What to do »
Report each line of the records below that holds the word "will".

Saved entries
-- Opening Marker --

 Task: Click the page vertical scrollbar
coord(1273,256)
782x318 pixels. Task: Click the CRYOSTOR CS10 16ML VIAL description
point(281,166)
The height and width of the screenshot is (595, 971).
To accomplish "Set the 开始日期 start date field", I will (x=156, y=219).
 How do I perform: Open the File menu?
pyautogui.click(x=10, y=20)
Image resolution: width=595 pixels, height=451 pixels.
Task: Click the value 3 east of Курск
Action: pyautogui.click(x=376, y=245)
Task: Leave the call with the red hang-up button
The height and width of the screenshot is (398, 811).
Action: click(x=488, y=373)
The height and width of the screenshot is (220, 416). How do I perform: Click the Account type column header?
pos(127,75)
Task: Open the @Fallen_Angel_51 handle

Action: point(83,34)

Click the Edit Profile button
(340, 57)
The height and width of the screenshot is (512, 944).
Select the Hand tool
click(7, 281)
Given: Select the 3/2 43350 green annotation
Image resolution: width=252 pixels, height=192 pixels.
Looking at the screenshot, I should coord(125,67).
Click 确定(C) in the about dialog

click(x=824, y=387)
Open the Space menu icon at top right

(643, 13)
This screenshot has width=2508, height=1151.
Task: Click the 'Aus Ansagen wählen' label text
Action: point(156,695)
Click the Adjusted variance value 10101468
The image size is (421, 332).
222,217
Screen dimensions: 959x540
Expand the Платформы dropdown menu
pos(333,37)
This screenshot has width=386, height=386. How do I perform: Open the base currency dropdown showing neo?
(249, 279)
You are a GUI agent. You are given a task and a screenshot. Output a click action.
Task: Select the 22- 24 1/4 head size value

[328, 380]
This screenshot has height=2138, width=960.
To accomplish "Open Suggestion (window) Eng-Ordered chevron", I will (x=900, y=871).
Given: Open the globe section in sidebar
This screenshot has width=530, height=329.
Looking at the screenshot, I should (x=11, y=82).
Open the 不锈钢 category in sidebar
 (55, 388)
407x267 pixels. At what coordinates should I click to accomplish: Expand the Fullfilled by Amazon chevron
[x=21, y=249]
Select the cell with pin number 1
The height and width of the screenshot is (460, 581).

-- Closing Marker --

Result »
To accomplish "Set the 开始日期 start date field", I will (x=156, y=219).
To accomplish "Open Suggestion (window) Eng-Ordered chevron", I will (x=900, y=871).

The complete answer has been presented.